* Directions *
If a line in the data holds the string "Edit", list it.

Stored records:

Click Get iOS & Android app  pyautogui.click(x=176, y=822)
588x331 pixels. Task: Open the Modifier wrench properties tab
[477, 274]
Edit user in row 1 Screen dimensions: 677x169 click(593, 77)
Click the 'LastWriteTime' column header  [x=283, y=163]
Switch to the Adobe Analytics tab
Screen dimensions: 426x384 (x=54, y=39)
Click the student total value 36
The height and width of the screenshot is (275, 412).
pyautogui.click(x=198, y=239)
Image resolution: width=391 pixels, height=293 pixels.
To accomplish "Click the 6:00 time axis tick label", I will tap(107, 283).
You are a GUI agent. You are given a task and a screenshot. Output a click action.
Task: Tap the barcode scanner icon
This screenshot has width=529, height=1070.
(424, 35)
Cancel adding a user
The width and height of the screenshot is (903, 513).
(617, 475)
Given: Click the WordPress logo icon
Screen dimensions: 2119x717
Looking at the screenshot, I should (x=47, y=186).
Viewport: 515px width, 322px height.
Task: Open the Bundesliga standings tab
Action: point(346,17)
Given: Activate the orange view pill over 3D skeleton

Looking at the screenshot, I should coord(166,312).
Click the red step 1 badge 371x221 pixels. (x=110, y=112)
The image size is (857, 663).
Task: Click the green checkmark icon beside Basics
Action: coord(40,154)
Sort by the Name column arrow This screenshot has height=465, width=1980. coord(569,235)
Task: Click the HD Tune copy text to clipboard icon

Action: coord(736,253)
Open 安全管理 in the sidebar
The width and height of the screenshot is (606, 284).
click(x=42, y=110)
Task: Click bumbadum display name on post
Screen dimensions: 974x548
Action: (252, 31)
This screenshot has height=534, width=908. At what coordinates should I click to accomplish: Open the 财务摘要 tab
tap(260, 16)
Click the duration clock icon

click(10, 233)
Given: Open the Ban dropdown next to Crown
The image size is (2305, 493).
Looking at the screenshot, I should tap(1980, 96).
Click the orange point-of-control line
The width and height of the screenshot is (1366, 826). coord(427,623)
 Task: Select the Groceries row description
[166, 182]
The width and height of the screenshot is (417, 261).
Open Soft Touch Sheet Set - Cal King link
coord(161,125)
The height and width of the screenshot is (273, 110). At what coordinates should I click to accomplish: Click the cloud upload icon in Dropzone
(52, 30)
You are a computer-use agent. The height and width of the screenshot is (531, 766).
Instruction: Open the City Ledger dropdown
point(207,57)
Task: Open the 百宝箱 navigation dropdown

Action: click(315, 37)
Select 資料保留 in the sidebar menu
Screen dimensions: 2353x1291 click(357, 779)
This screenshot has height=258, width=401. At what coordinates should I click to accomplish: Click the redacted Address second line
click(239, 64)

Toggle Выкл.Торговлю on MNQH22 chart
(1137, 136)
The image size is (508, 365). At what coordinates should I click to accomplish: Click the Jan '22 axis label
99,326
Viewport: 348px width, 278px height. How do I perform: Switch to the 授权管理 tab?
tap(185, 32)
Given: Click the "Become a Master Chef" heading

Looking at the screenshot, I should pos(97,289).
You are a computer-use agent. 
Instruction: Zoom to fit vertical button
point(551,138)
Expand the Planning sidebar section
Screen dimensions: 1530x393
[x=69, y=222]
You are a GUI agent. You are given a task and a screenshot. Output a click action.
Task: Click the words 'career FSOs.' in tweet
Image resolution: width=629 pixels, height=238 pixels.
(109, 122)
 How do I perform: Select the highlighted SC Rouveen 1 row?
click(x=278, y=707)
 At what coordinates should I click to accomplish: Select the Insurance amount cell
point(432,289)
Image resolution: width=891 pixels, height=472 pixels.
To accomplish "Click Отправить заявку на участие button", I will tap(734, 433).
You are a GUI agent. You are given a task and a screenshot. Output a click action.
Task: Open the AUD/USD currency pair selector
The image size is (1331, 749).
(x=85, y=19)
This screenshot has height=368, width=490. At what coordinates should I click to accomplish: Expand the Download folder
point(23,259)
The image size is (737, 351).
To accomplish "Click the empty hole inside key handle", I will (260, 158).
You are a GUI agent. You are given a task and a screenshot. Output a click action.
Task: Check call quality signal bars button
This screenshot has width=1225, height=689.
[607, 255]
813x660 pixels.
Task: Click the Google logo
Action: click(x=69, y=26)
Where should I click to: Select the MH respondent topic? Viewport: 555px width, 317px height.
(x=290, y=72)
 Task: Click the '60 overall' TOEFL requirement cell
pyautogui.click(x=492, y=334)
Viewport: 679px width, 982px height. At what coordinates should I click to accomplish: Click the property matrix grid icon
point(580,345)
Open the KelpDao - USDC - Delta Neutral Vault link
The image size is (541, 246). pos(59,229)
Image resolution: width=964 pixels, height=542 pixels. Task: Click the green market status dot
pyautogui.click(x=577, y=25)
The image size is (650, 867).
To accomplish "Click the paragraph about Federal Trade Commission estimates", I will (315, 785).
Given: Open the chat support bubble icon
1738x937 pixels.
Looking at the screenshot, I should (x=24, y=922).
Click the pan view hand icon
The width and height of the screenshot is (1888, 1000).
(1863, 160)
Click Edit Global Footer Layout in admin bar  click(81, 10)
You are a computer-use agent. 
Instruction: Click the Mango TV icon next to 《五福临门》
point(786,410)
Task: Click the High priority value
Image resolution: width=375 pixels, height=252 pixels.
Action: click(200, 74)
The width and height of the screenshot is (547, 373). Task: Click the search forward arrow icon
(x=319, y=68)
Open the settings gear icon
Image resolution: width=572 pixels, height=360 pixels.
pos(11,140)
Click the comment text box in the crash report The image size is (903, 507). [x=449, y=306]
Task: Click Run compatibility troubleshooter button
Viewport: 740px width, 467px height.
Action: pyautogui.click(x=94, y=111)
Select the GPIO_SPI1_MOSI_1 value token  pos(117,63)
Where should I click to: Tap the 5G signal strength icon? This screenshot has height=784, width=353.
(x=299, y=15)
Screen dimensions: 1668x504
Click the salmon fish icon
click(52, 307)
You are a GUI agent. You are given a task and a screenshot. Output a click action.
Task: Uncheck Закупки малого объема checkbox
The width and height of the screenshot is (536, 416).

* Your response *
Edit user in row 1 Screen dimensions: 677x169 click(593, 77)
Click Edit Global Footer Layout in admin bar  click(81, 10)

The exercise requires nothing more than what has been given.